If one motif has crystallized for me in these last twelve months, it is this: that the wisdom of the Marathon bombings is about the heart of children never leaving their parents, and the heart of parents never truly leaving their children.

  • Anzor Tsarnaev left his children in the United States in 2011; he was ill with cancer and vowed not to die in America. He was not able to bury his eldest son; he may never see his youngest son again.
  • Denise and Bill Richard, both injured, had to leave Martin at the scene of the crime. They had to leave their slain son, an innocent lamb, where police stood protecting him until all evidence had been gathered. He was covered with the sheet from a nearby restaurant. Under a pure sheet of white, Martin laid. 
  • An all-loving father in Heaven sent his only son to a broken planet and allowed him to die for crimes he never committed.

But none of these stories ends there. Tsarnaev will mourn his sons and his family's dissolution. The Richards will mourn Martin and they will heal and they will fight the flames of hatred with peace through the MR8 Foundation. They bring beauty from ashes and I am moved to tears at the very thought of the name Richard.
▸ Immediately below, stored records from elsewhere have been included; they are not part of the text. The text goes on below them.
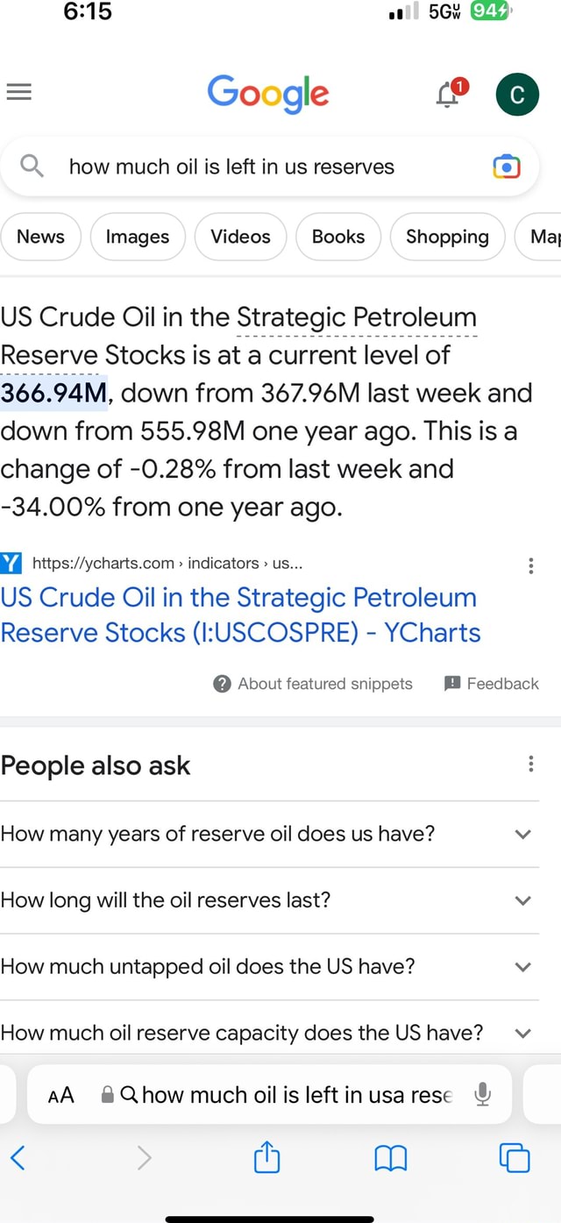Open Safari bookmarks
The height and width of the screenshot is (1223, 561).
391,1157
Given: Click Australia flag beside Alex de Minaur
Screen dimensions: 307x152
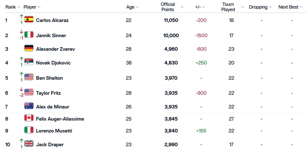Looking at the screenshot, I should [x=29, y=107].
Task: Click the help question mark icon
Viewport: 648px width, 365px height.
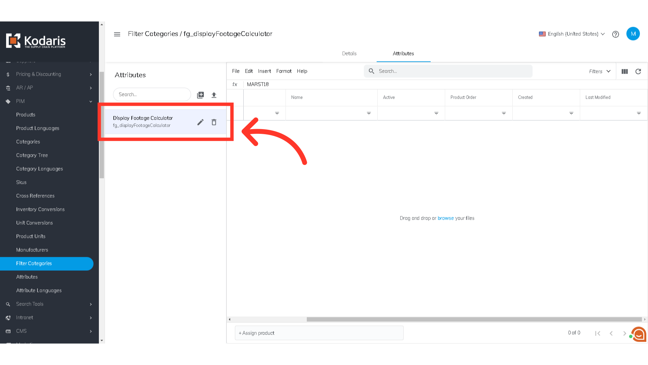Action: 616,34
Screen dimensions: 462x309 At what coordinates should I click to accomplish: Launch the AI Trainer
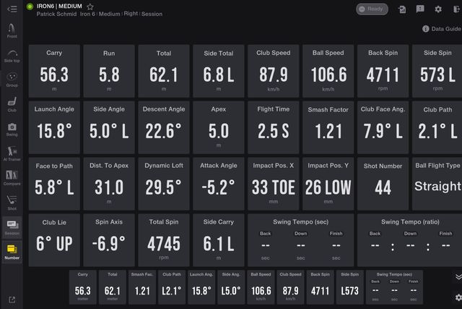(x=12, y=153)
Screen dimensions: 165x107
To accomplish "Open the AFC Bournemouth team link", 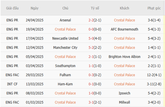I will pyautogui.click(x=124, y=29).
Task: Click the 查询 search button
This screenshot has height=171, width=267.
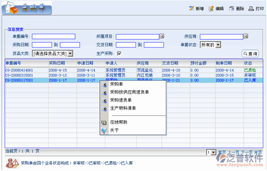Action: pos(250,54)
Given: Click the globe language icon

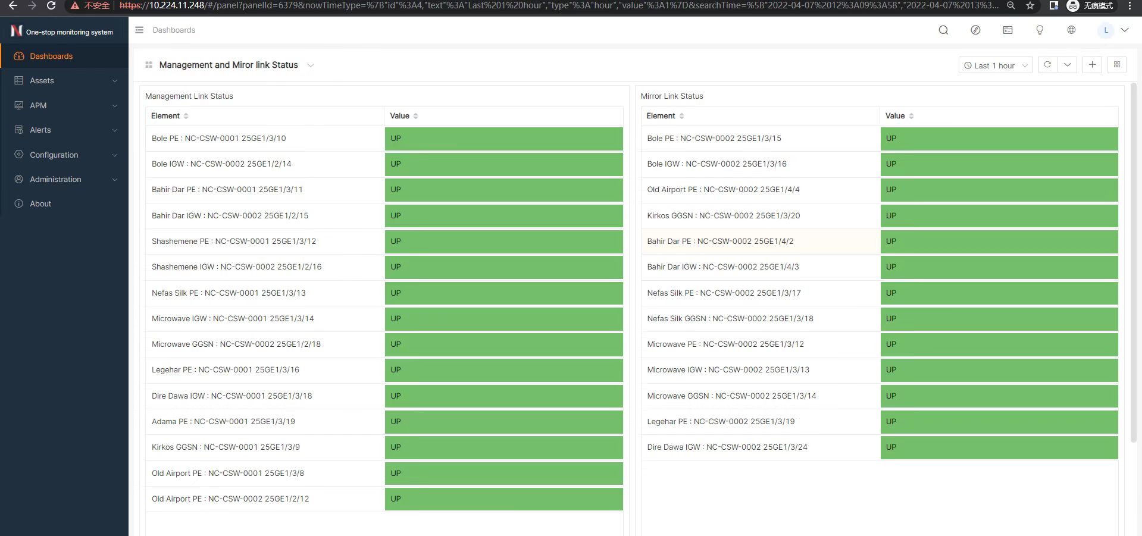Looking at the screenshot, I should 1071,30.

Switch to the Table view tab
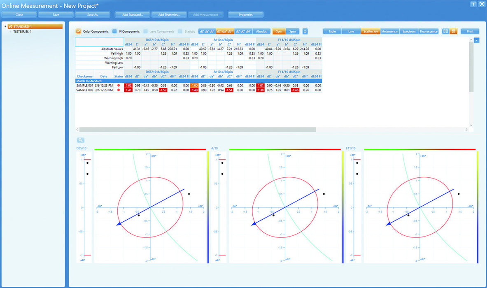click(332, 31)
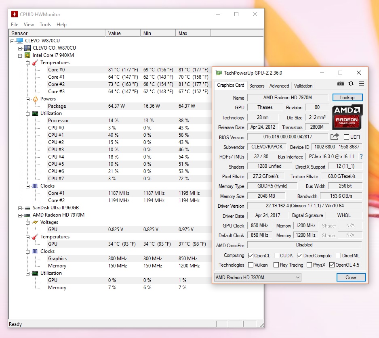Expand the SanDisk Ultra II 960GB node
Image resolution: width=379 pixels, height=338 pixels.
point(20,208)
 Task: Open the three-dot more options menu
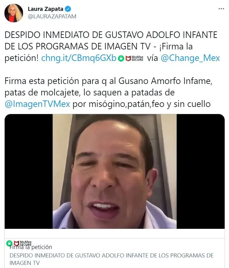(221, 9)
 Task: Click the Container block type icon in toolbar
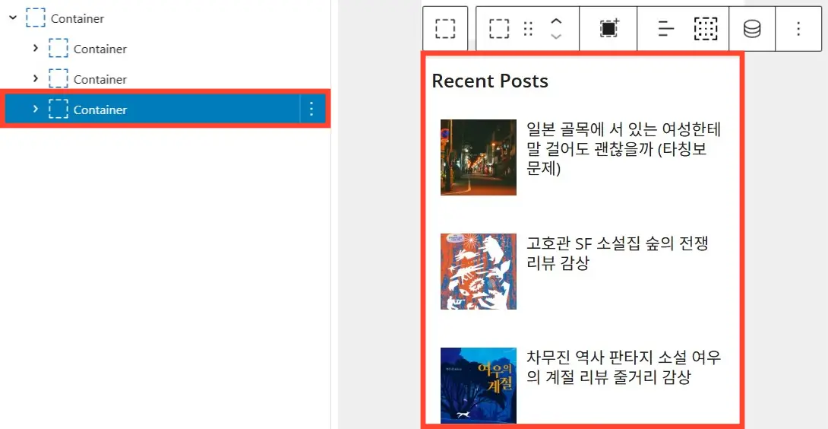pyautogui.click(x=499, y=28)
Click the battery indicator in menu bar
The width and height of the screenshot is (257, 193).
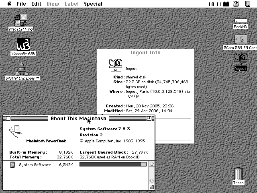click(x=226, y=4)
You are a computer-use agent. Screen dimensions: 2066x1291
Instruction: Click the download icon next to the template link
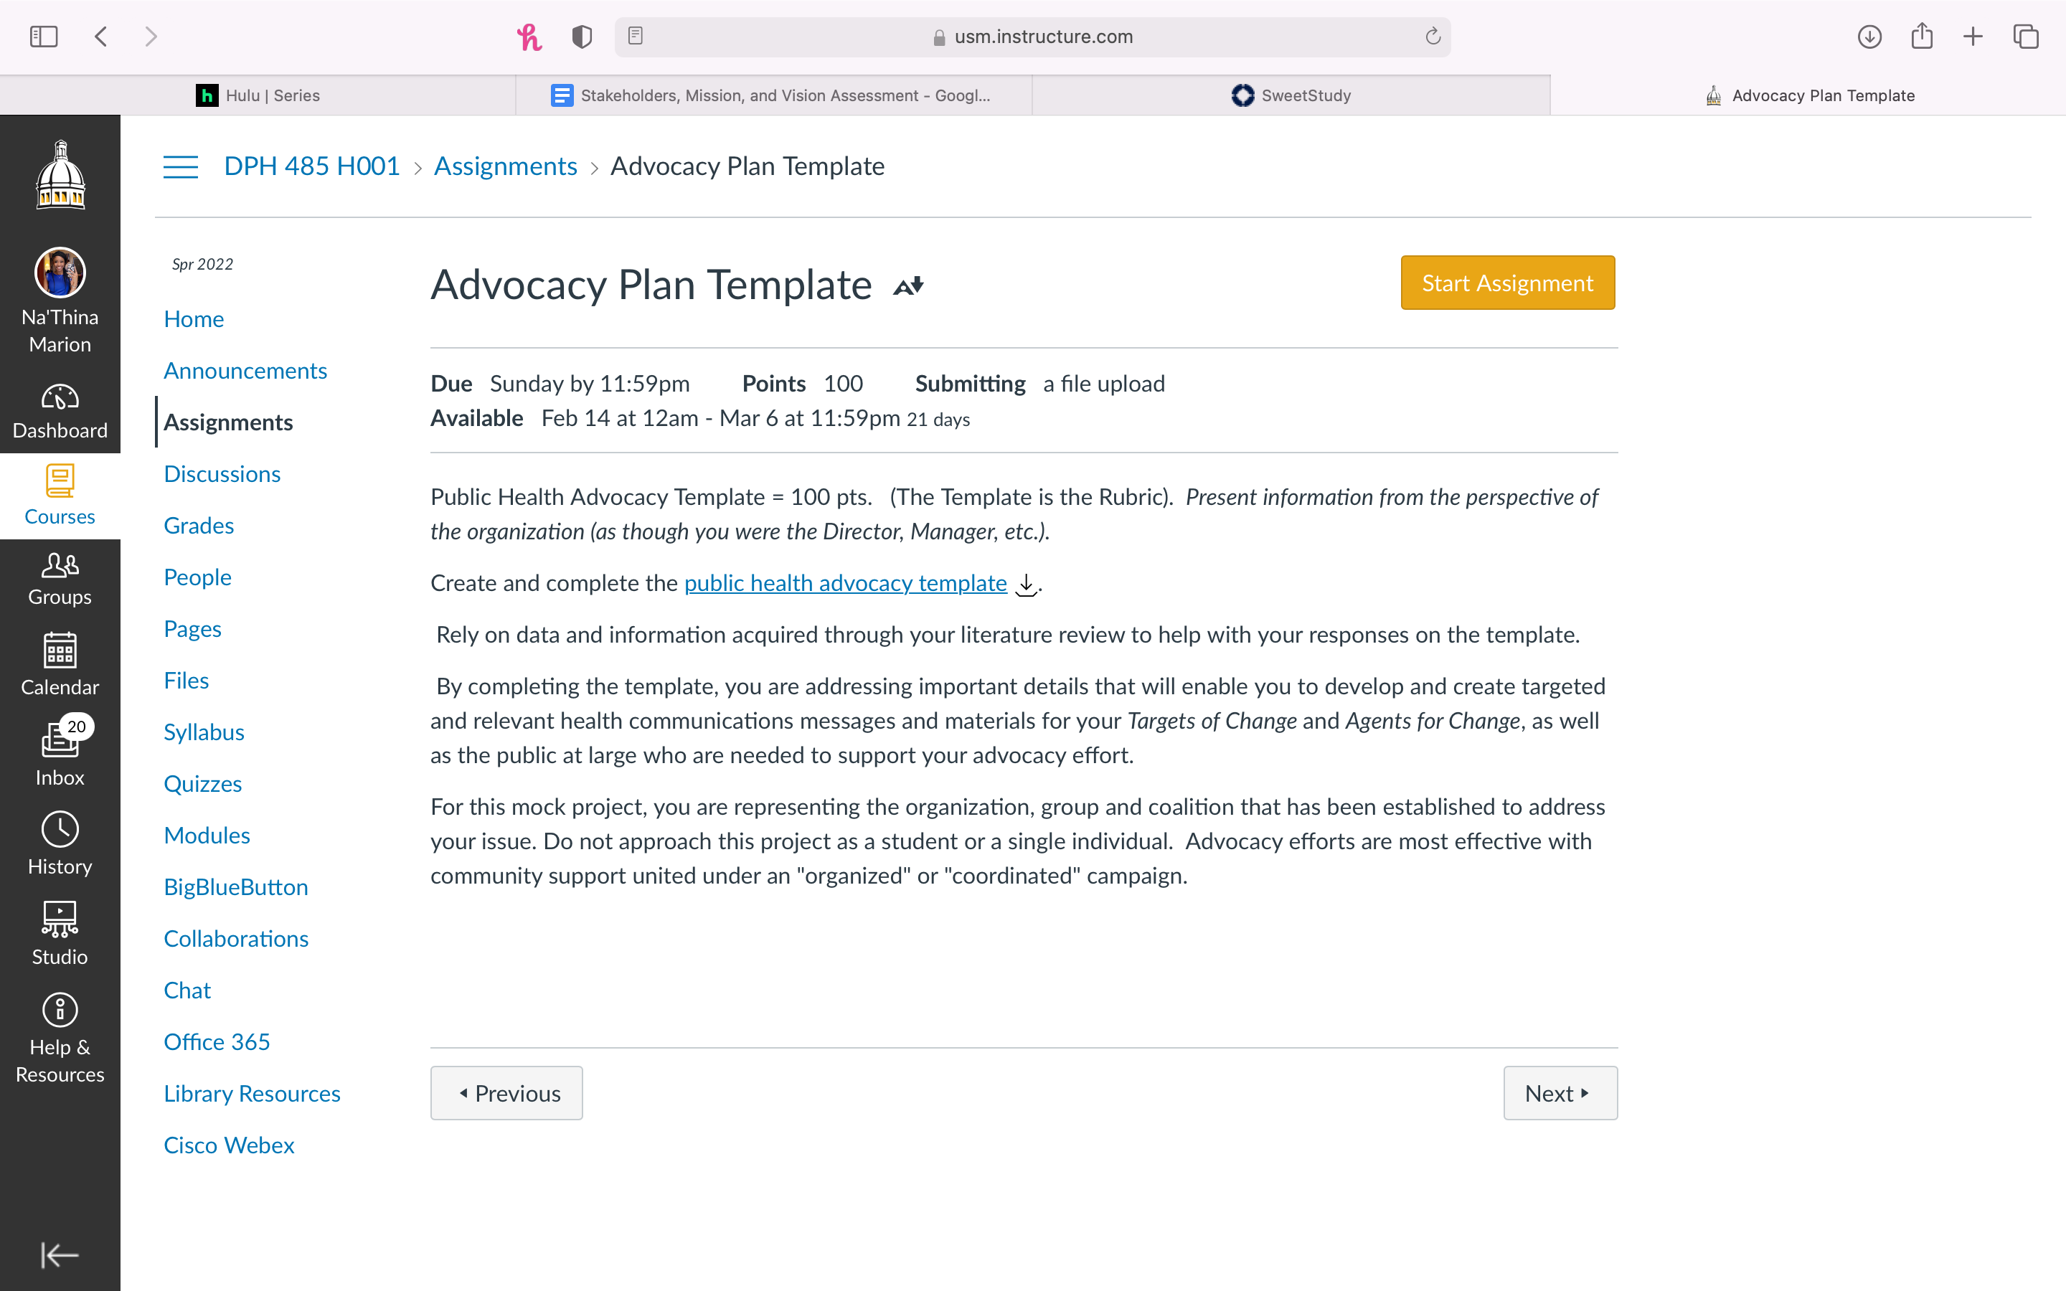[x=1026, y=585]
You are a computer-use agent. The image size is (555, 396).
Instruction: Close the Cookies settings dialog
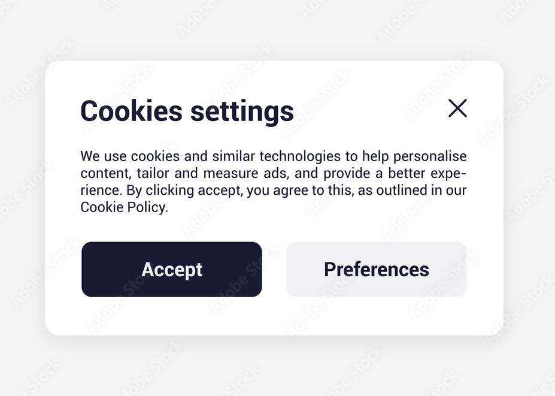[x=457, y=108]
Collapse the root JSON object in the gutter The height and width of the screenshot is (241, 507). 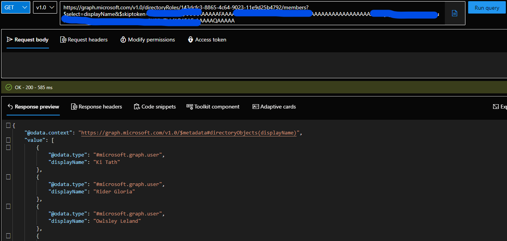pyautogui.click(x=8, y=125)
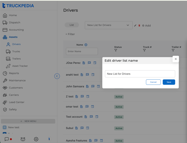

And my savior rose on the third day, a day that is marked this year one day before the Marathoners will lunge and launch into 26.2 miles of self-inflicted agony to test their bodies' endurance  to reach the finish line.

Those who cheer on the sidelines, those who assist the injured, those who protect and serve and report and promote peace--they are all a part of this story that continues as we all run this hard race until glory beckons us all home.